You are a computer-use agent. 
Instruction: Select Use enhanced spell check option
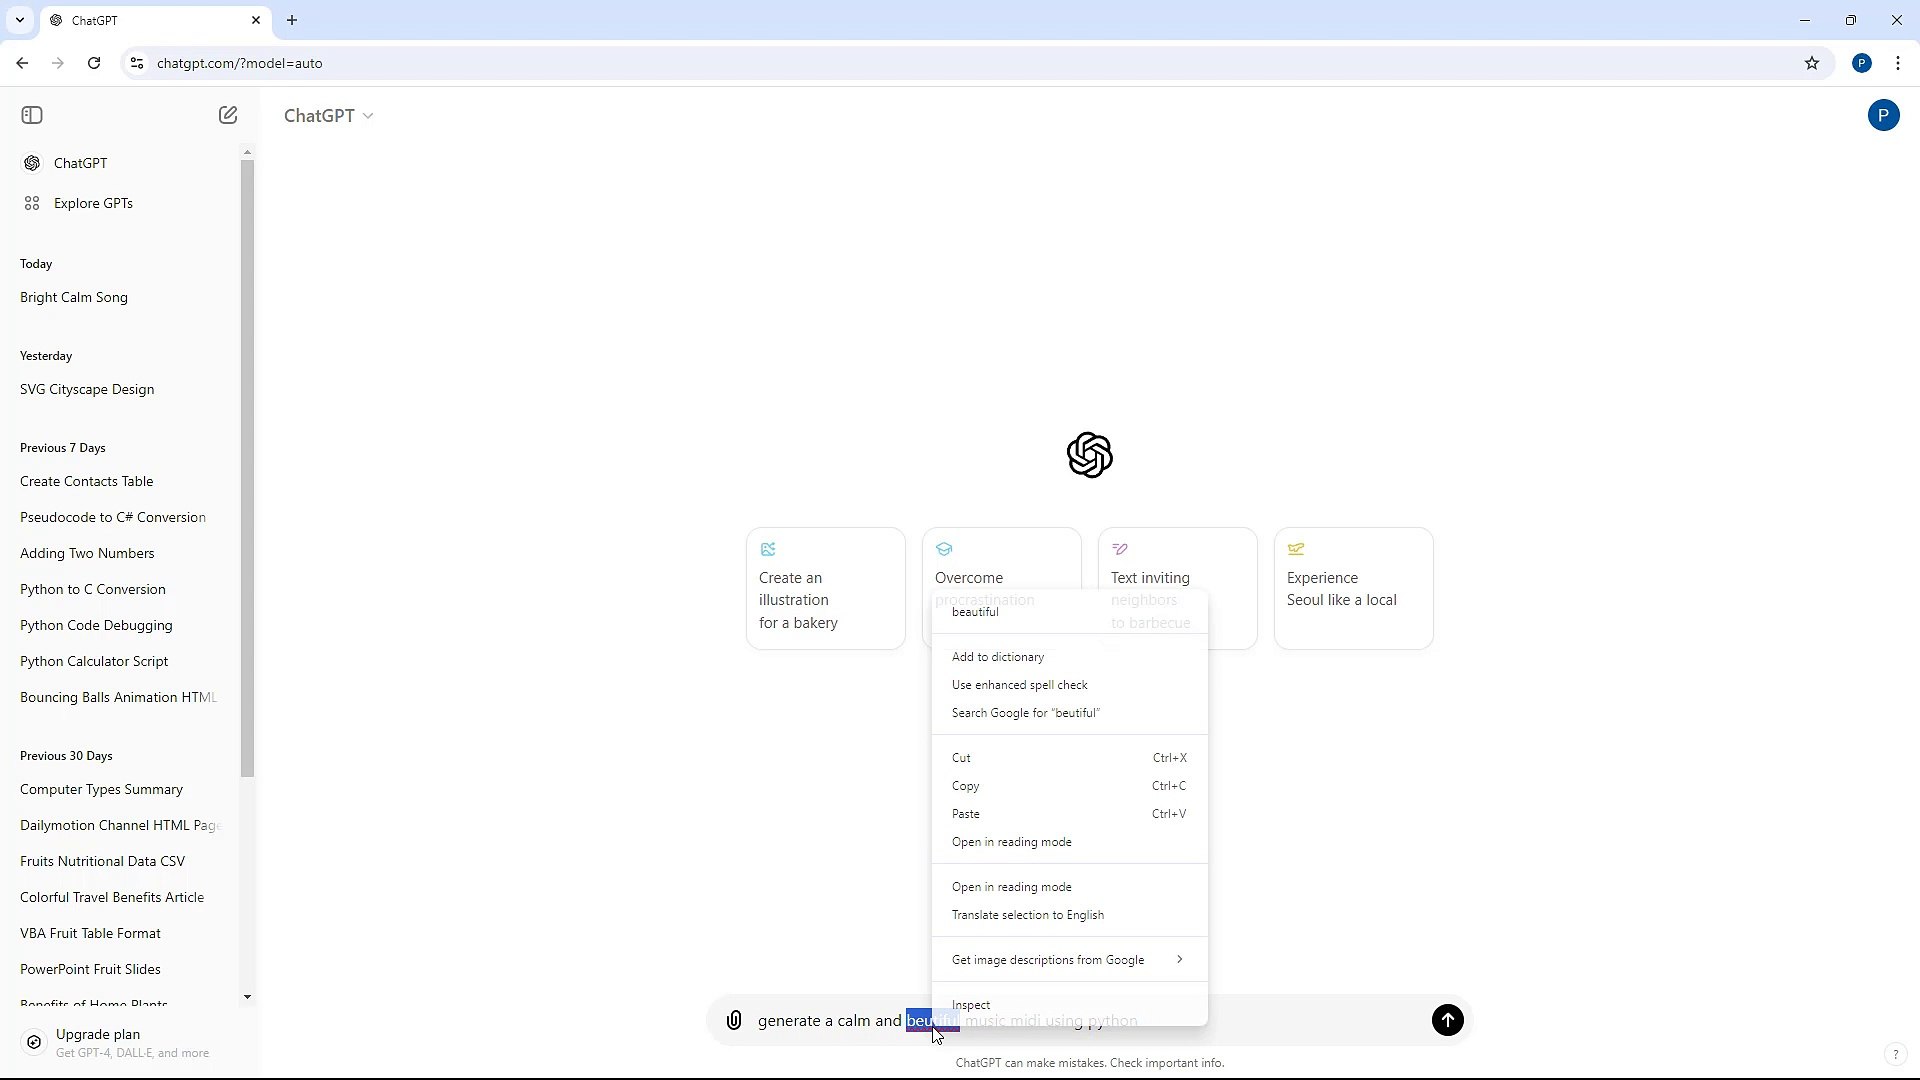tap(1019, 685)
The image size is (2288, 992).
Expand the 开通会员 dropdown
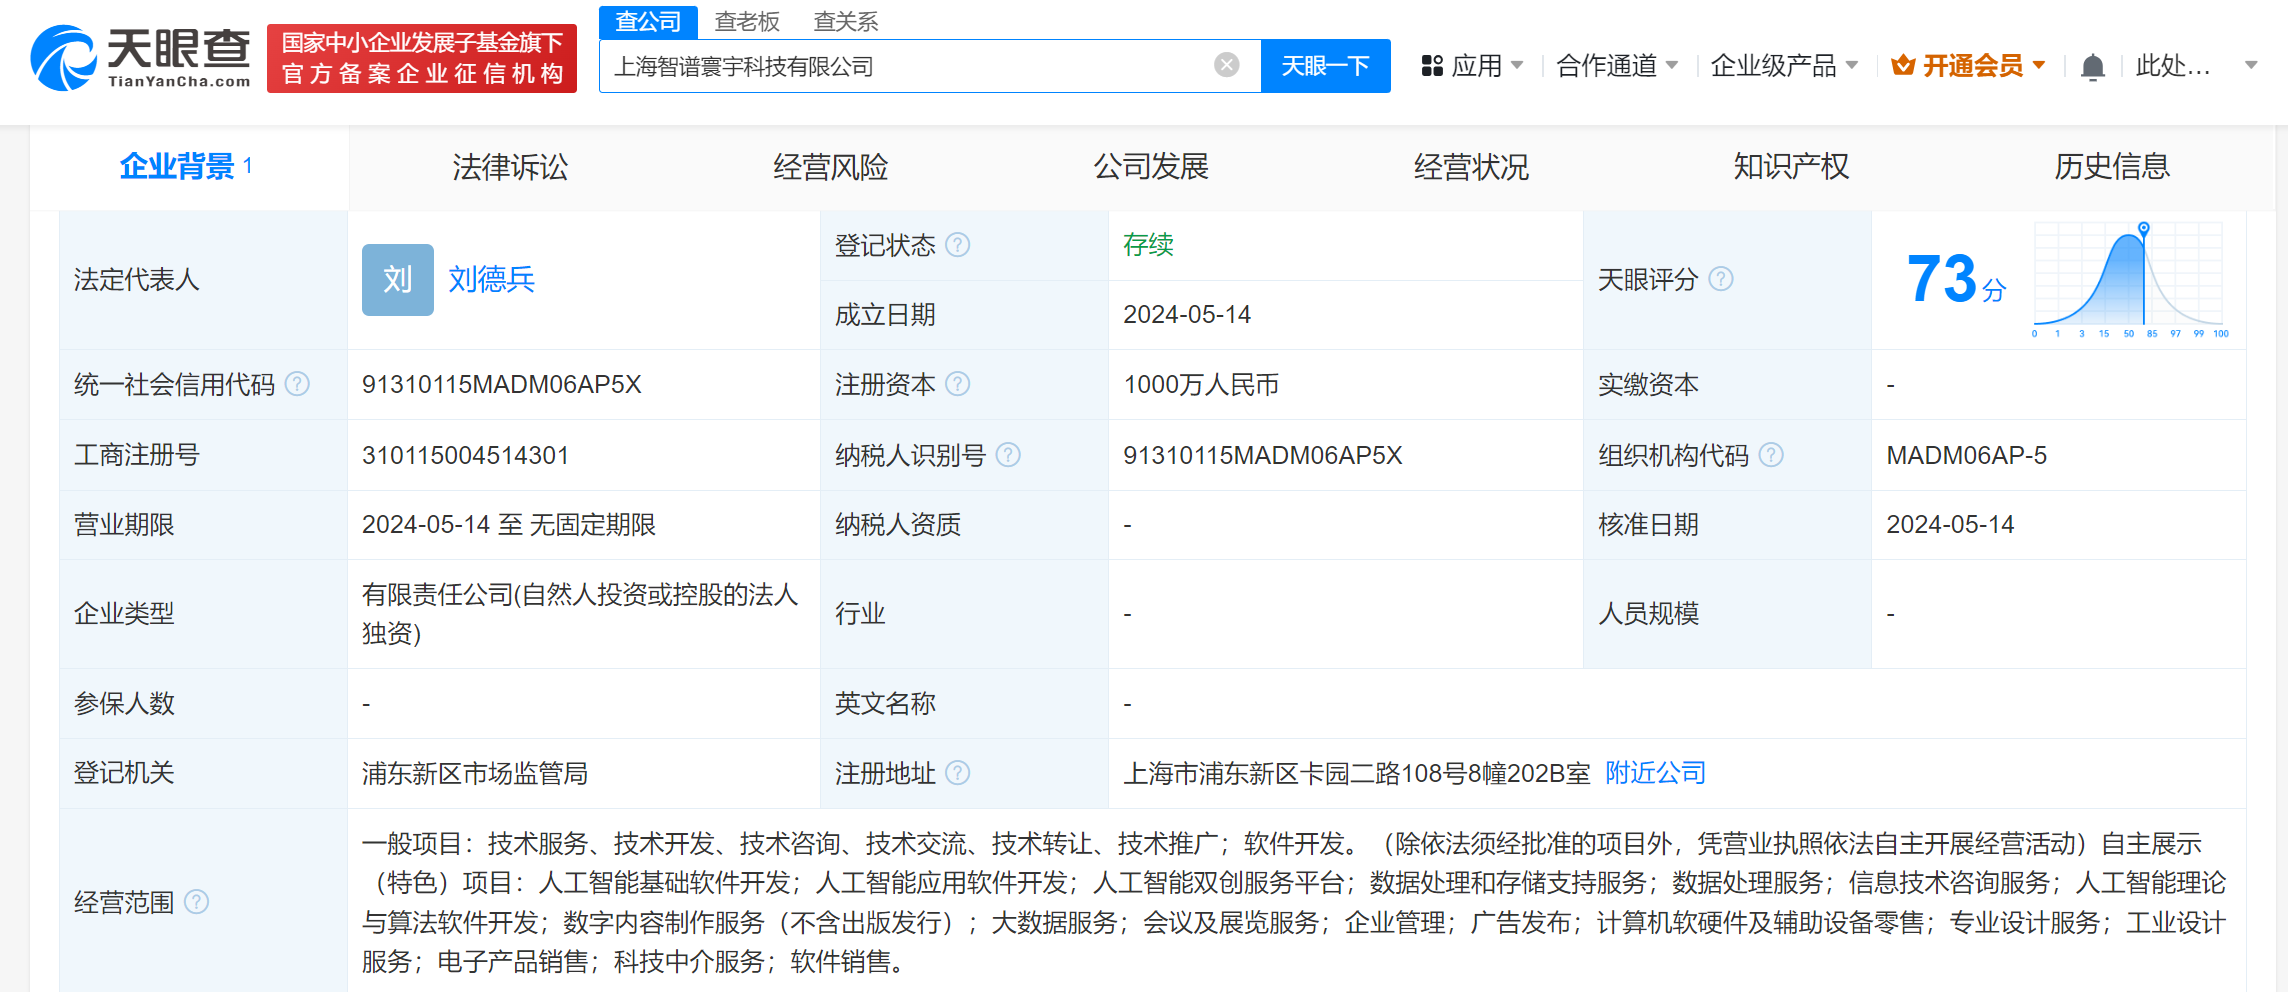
##############################
Print the listing exactly, but skip its pictures.

You are a computer-use agent. 
Instruction: Select Use enhanced spell check option
tap(1019, 685)
The image size is (2288, 992).
Expand the 开通会员 dropdown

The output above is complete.